Set task 1 - In the excerpt on the stochastic ME approximation scheme, how many equidistant points make up the mesh ς_d?
Set task 2 - Before the spatial derivatives are approximated, the excerpt on the stochastic ME approximation scheme defines several pieces of notation. List each one together with its definition.
Set task 3 - Continue the excerpt on the stochastic ME approximation scheme for SPDEs, starting after system (48).

Extract provided -
We employ the stochastic ME to develop an approximation scheme for the Cauchy problem (47). Our goal here is only to hint at the possibility that the stochastic ME is a useful tool for the numerical solution of SPDEs. Therefore, we keep the exposition at a heuristic level and postpone the rigorous study of the problem for further research.

The idea is to apply finite-difference space-discretization for the operators \(\mathbf{L}\) and \(\mathbf{G}\), and then ME to solve the resulting linear (matrix-valued) Itô SDE. We fix a bounded interval [ab] and use the following notation: for a given \(d\in {\mathbb {N}}\), we denote by \(\varsigma _d\) a mesh of \(d+2\) equidistant points in [ab], i.e.

$$\begin{aligned} { \varsigma _d = \{ x^d_i \mid x^d_i = a + i h,\ i=0,\ldots , d+1 \}, \qquad h:=\frac{b-a}{d+1} }, \end{aligned}$$

and for any random field \(\mathbf{f}(x)\), \(x\in {\mathbb {R}}\), we denote by \(\mathbf{f}^{d}= (\mathbf{f}^{{d}}_{0}, \ldots , \mathbf{f}^{{d}}_{{d+1}})\) the random vector whose components correspond to \(\mathbf{f}\) evaluated at the points of the mesh, namely

$$\begin{aligned} \mathbf{f}^{{d}}_{i} = \mathbf{f}(x^{{d}}_i), \qquad i=0,\ldots , {d+1}. \end{aligned}$$

Following the classical centered finite-difference discretization, we approximate the spatial derivatives in each point as

$$\begin{aligned} \partial _x u_t (x^{{d}}_i) \approx \frac{u^{{d}}_{t,i} - u^{{d}}_{t,i-1}}{h},\quad \partial _{xx} u_t (x^{{d}}_i) \approx \frac{u^{{d}}_{t,i+1} - 2 u^{{d}}_{t,i} + u^{{d}}_{t,i-1}}{h^2}, \qquad i=1,\ldots , {d}, \end{aligned}$$

to obtain the system of Itô SDEs

$$\begin{aligned} {\left\{ \begin{array}{ll} du^{{d}}_{t,i} = (\mathbf{L}^{{d}}_t u^{{d}}_t)_i dt + (\mathbf{G}^{{d}}_t u^{{d}}_t)_i dW_t,&{} \\ u^{{d}}_{0,i} = \phi ^{{d}}_i,&{} \end{array}\right. } \end{aligned}$$
(48)

Rows -
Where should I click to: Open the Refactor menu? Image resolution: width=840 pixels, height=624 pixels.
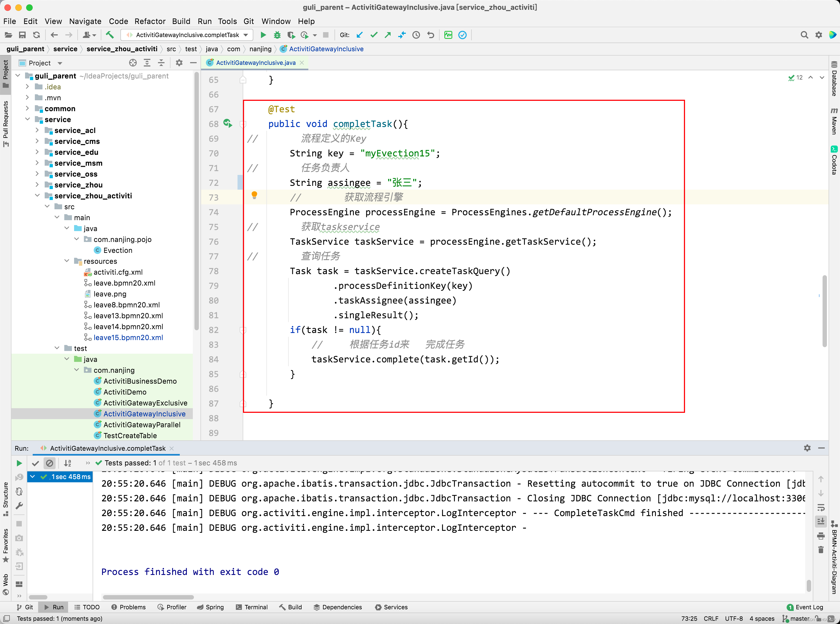(150, 21)
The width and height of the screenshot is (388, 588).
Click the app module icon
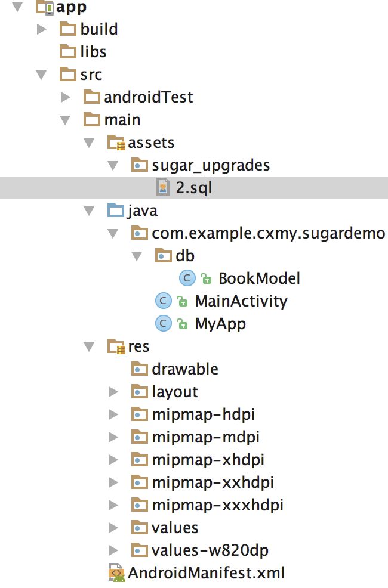click(45, 7)
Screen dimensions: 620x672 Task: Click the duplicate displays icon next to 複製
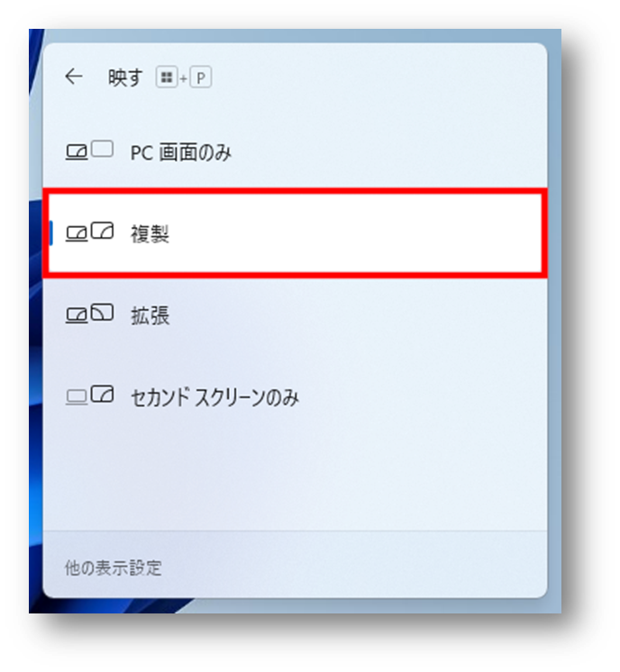[x=89, y=232]
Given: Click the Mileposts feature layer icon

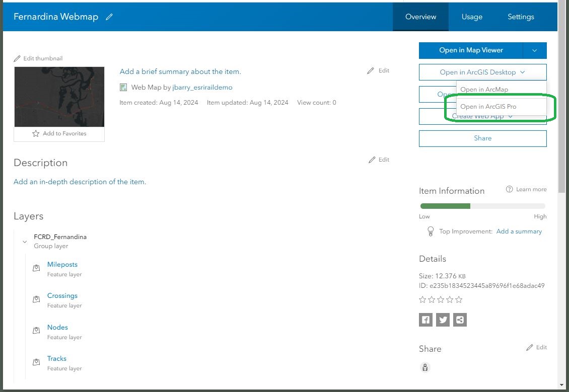Looking at the screenshot, I should [x=36, y=268].
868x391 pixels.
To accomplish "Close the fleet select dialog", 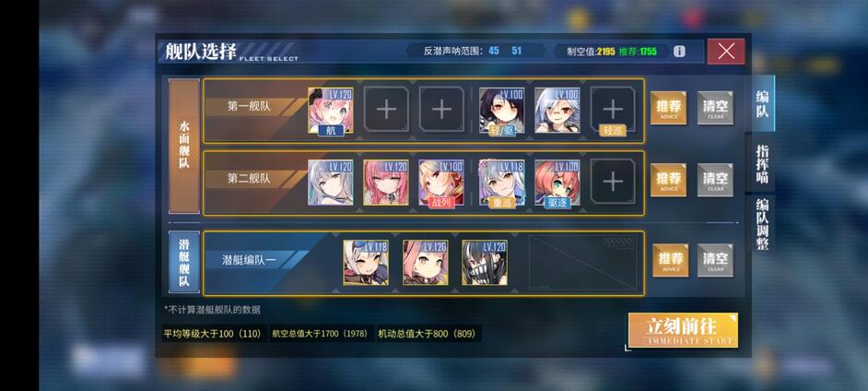I will point(726,52).
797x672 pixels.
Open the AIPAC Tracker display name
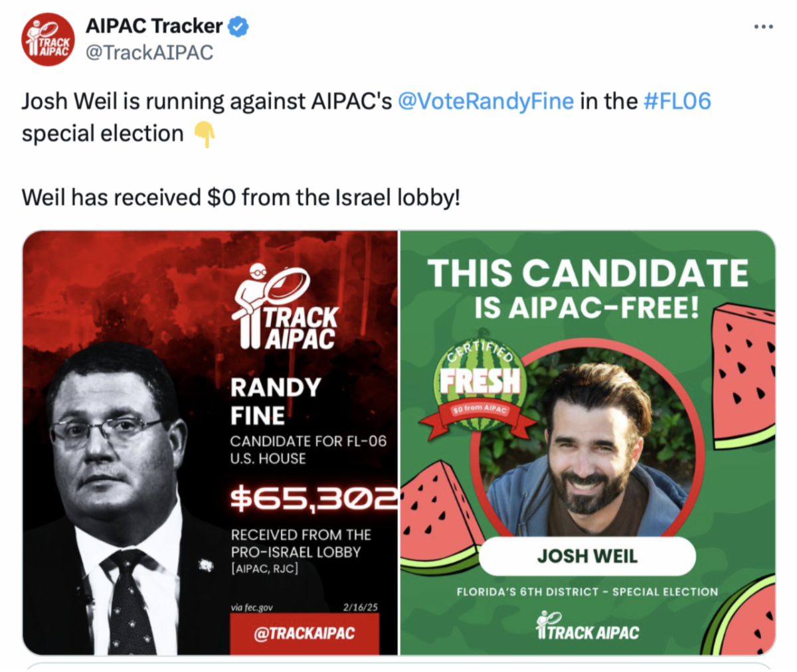pyautogui.click(x=154, y=26)
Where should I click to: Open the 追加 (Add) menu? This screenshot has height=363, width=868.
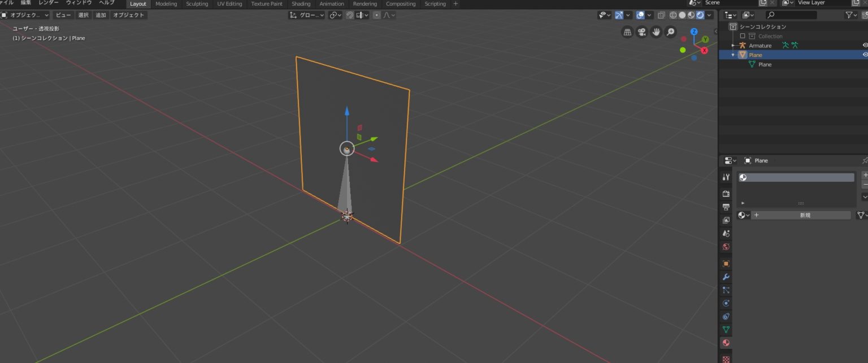click(x=101, y=15)
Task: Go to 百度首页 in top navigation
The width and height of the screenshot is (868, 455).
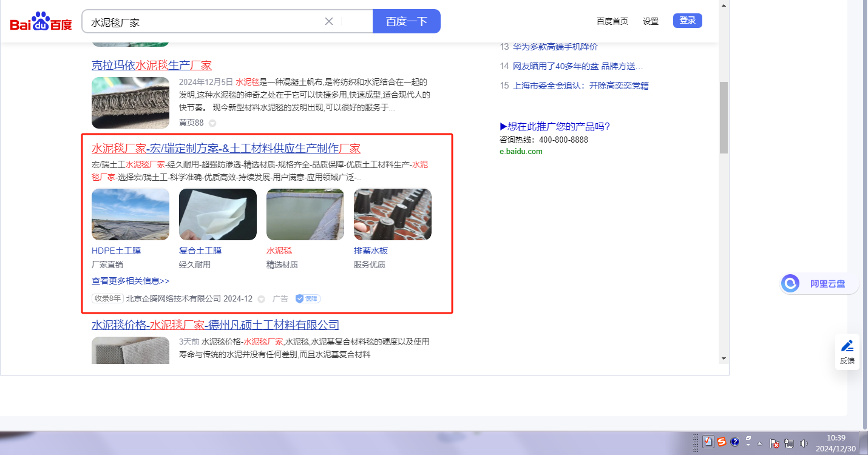Action: click(x=612, y=21)
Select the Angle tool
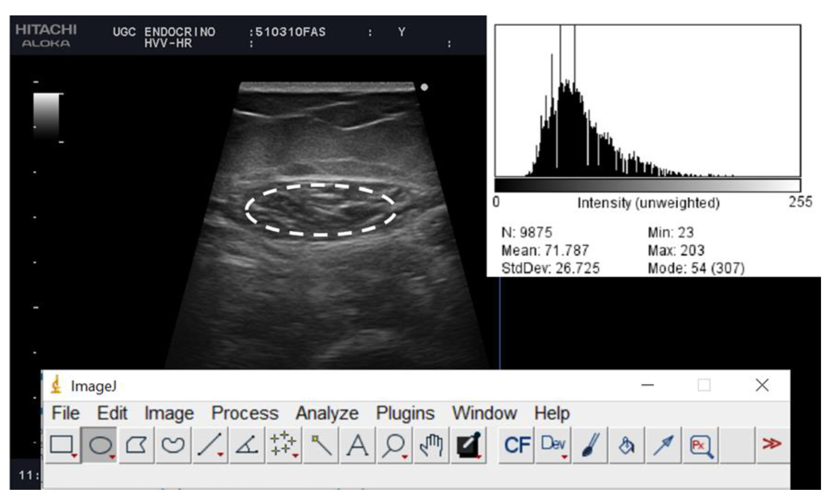This screenshot has height=504, width=833. pos(247,445)
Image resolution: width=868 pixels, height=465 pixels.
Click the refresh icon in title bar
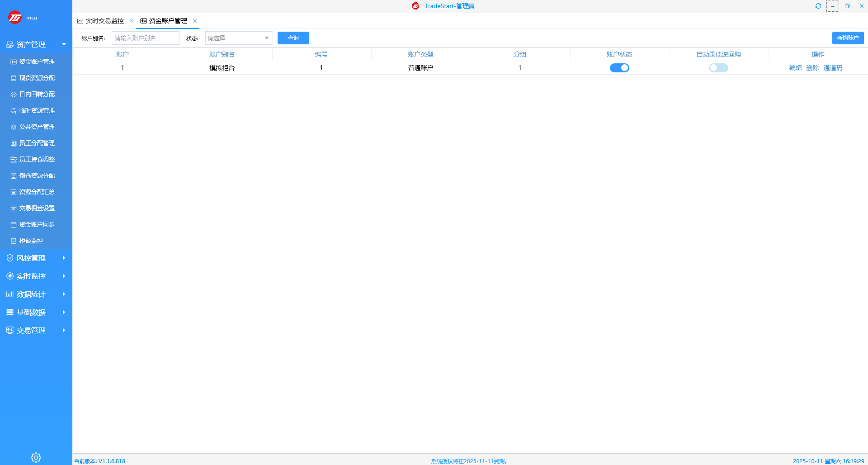tap(818, 6)
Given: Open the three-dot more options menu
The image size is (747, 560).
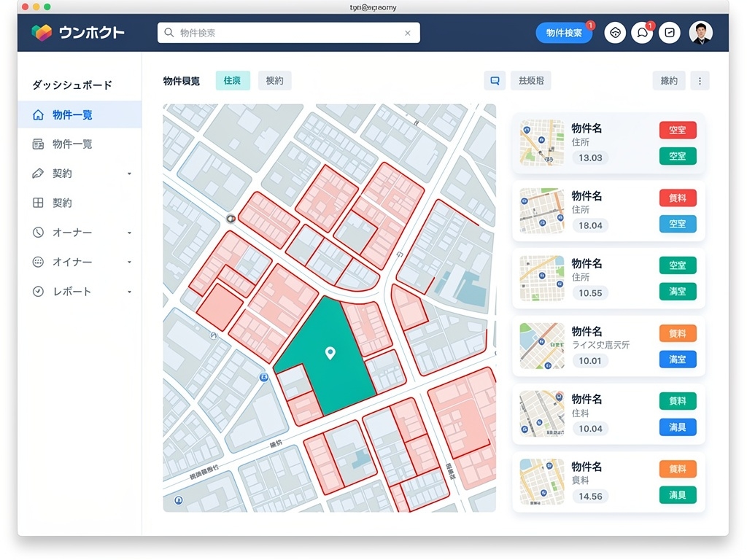Looking at the screenshot, I should [x=700, y=81].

Exercise answer 1 - The mesh ς_d consists of d+2 equidistant points.

Exercise answer 2 -
- ς_d: a mesh of d+2 equidistant points in the fixed bounded interval, ς_d = {x^d_i | x^d_i = a + ih, i = 0, …, d+1}
- x^d_i: the mesh points, x^d_i = a + ih for i = 0, …, d+1
- h: the mesh step, h := (b−a)/(d+1)
- f^d: for a random field f(x), the random vector (f^d_0, …, f^d_{d+1}) whose components are f evaluated at the mesh points
- f^d_i: the components of that vector, f^d_i = f(x^d_i) for i = 0, …, d+1

Exercise answer 3 -
for \(i=1,\ldots , {d}\), where \(\mathbf{L}^{{d}}_t\) and \(\mathbf{G}^{{d}}_t\) are now the operators acting as

$$\begin{aligned} (\mathbf{L}^{{d}}_t u^{{d}}_t)_i&= \frac{1}{2} \mathbf{a}^{{d}}_{t,i} \frac{u^{{d}}_{i+1} - 2 u^{{d}}_{i} + u^{{d}}_{i-1}}{h^2} + \mathbf{b}^{{d}}_{t,i} \frac{u^{{d}}_i - u^{{d}}_{i-1}}{h} + \mathbf{c}^{{d}}_{t,i} u^{{d}}_{i}, \\ ( \mathbf{G}^{{d}}_t u^{{d}}_t)_i&= {\varvec{\sigma }}^{{d}}_{t,i} \frac{u^{{d}}_i - u^{{d}}_{i-1}}{h} +\mathbf{g}^{{d}}_{t,i} u^{{d}}_{i}. \end{aligned}$$

By imposing some boundary conditions, for instance

$$\begin{aligned} u^{{d}}_{t,0} = u^{{d}}_{t,{{d+1}}} = 0, \qquad t>0, \end{aligned}$$
(49)

the system of SDEs (48) can be cast in the framework of the previous section. More precisely, under condition (49), system (48) is equivalent to

$$\begin{aligned} {\left\{ \begin{array}{ll} d{\bar{u}}^{{d}}_{t} = A^{{d}}_t {\bar{u}}^{{d}}_t dt + B^{{d}}_t {\bar{u}}^{{d}}_t dW_t,&{}\\ {\bar{u}}^{{d}}_{0} = {\bar{\phi }}^{{d}},&{} \end{array}\right. } \end{aligned}$$
(50)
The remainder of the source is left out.